Infinity Natural Resources Inc., Morgantown, plans to add a second rig to its operations this spring as it builds on the December acquisition of some Ohio Utica assets from Antero Resources. But executives said Mar. 11 they’re more likely to add fracturing crews than a third rig this year should oil prices stay at higher levels.
Infinity, led by president and chief executive officer Zack Arnold, 3 months ago paid roughly $1.2 billion for upstream and midstream assets in Ohio that peers at Antero were divesting as part of their purchase of HG Energy II assets in the Marcellus basin. In the second quarter, Infinity will begin operating a rig in the former Antero footprint and Arnold said he expects the company will maintain that count for the rest of the year.

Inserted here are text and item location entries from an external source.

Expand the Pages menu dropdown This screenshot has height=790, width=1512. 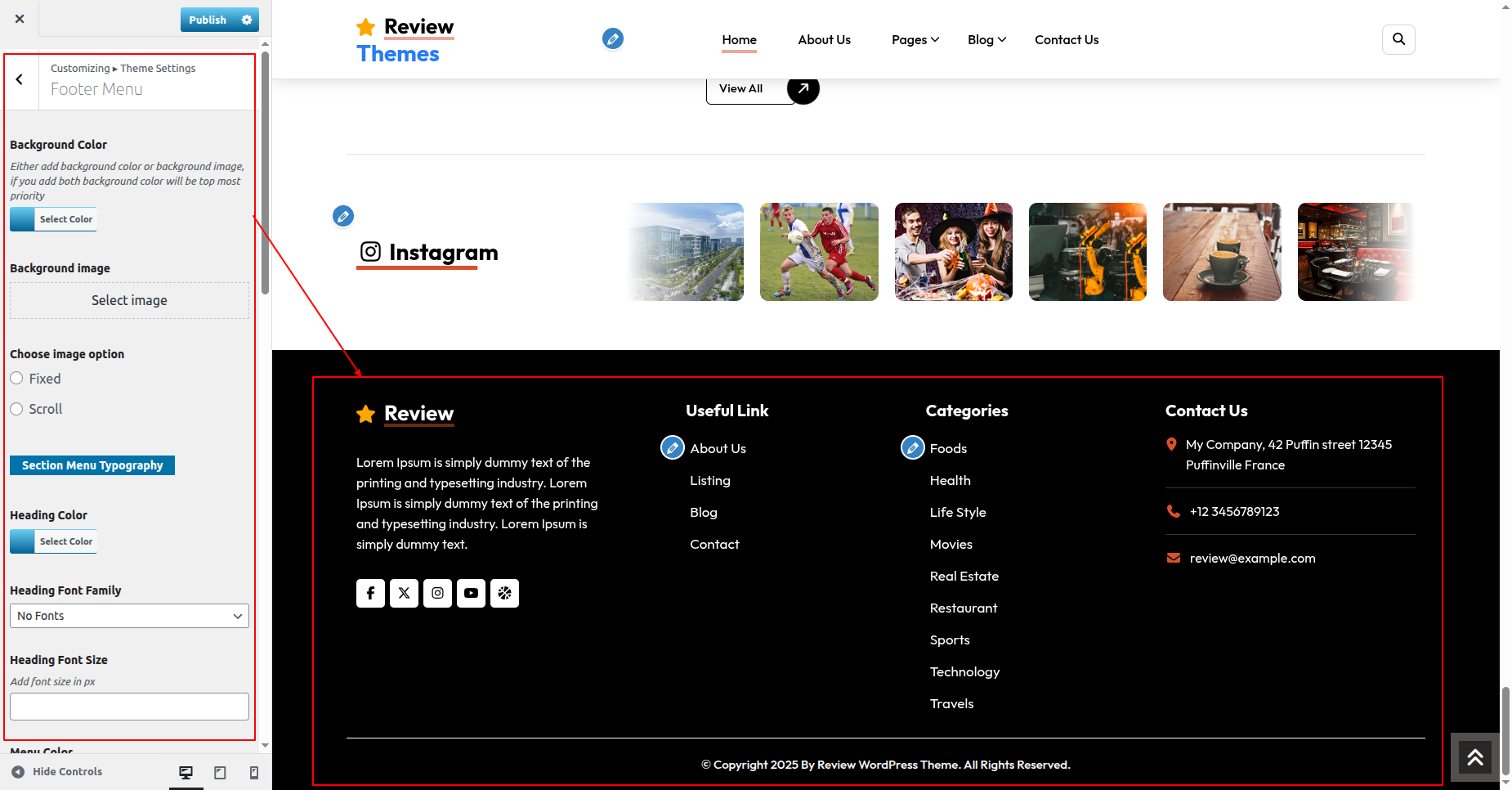915,40
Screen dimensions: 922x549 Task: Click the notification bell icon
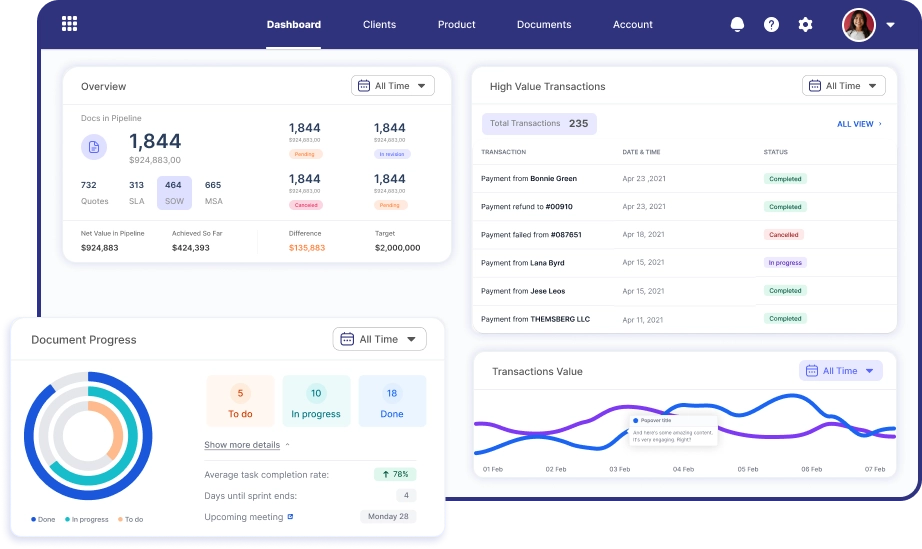pyautogui.click(x=738, y=25)
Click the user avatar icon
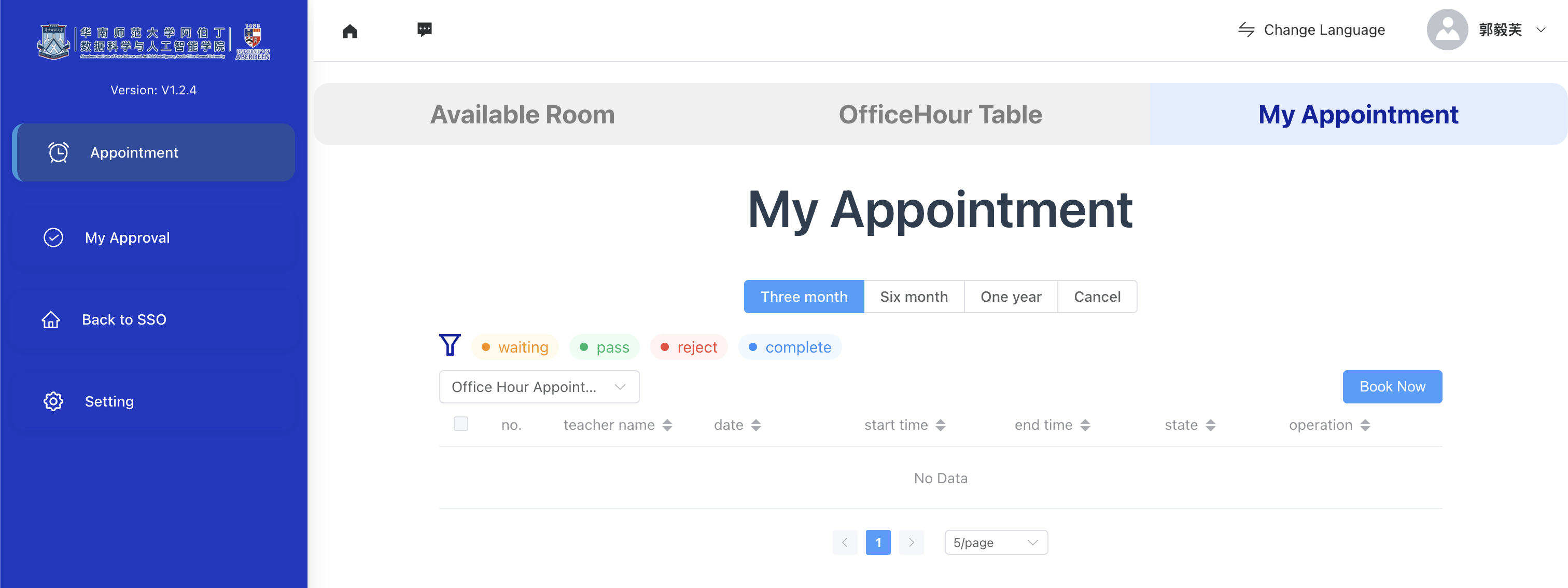Screen dimensions: 1568x588 1448,29
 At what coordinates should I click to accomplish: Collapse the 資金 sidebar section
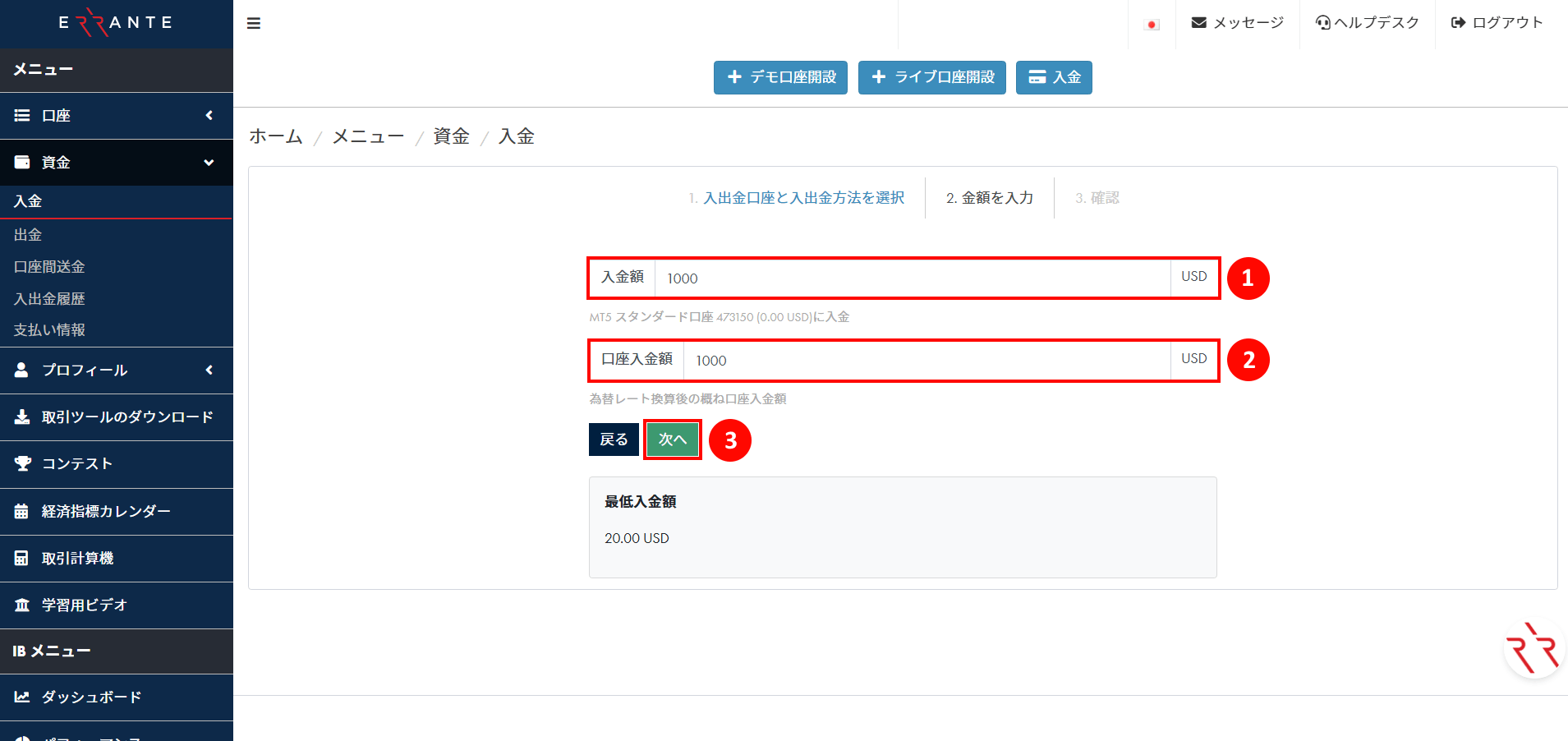click(116, 163)
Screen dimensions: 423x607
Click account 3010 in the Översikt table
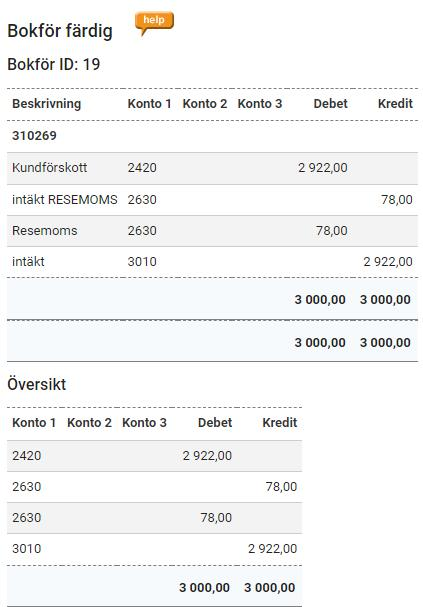click(26, 549)
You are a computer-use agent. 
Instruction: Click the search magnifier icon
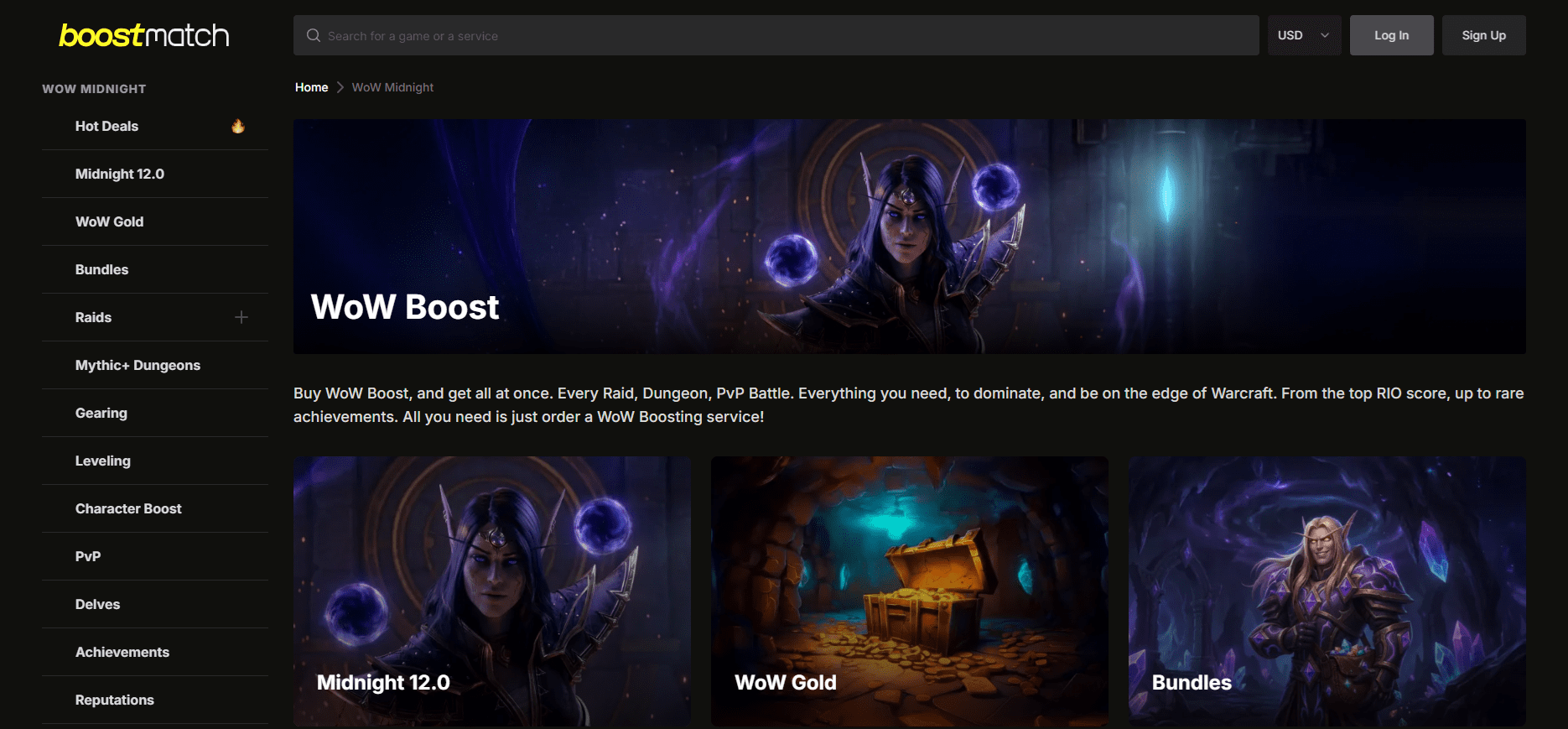[314, 35]
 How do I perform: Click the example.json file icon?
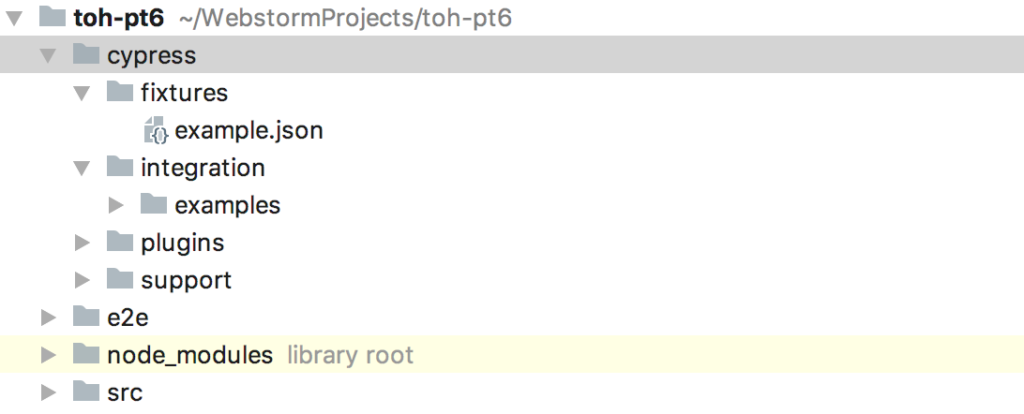(155, 130)
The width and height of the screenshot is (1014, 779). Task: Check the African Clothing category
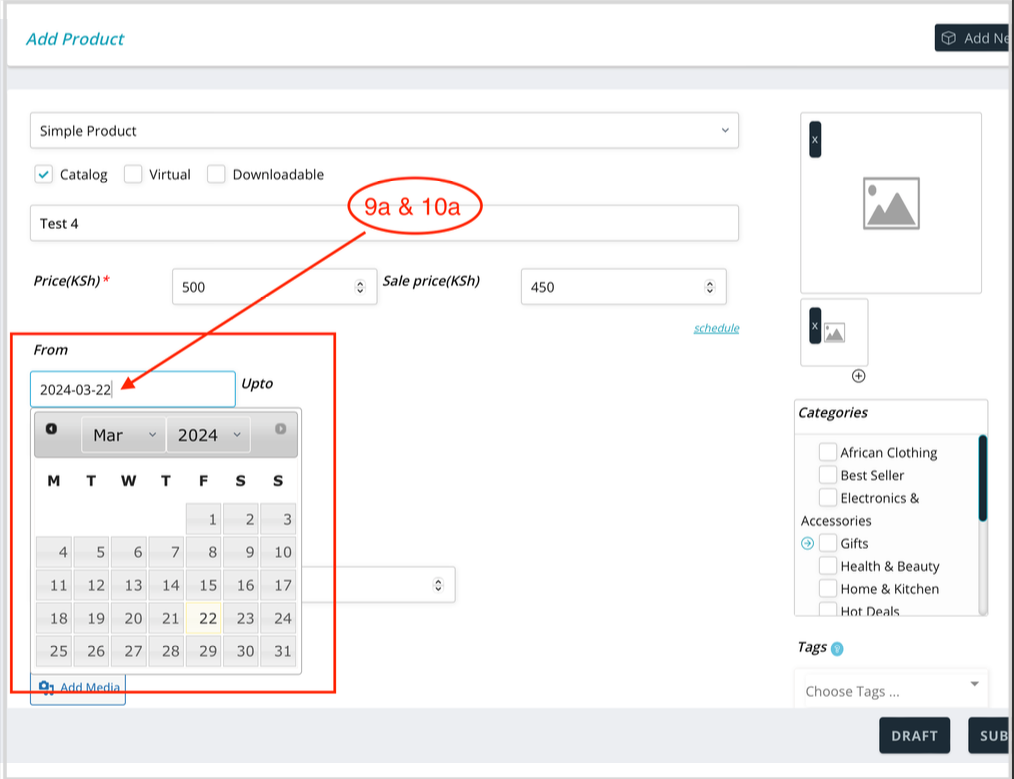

“We are cognizant of our portfolio and the returns that we have,” Arnold said on a conference call discussing Infinity’s fourth-quarter results and 2026 outlook. “We’re probably more likely to maybe consider additional frac crews […] than drilling rigs at this stage. But it’s difficult to say […] Three weeks ago, oil prices were a little bit different.”
Arnold said the team has flexibility “to do the right things” should commodity prices support further investment and could tweak the oil-natural gas priorities in a 2026 plan that today calls for 72% of drilling activity to be in Ohio with the remainder in Pennsylvania. The goal is to turn in line about 30 wells (gross) this year—10 of which will be at the recently acquired assets—and have 2026 total net production grow to 345-375 MMcfed, of which liquids and oil will be 18,000-20,000 b/d. In the fourth quarter, that figure was 272 MMcfed.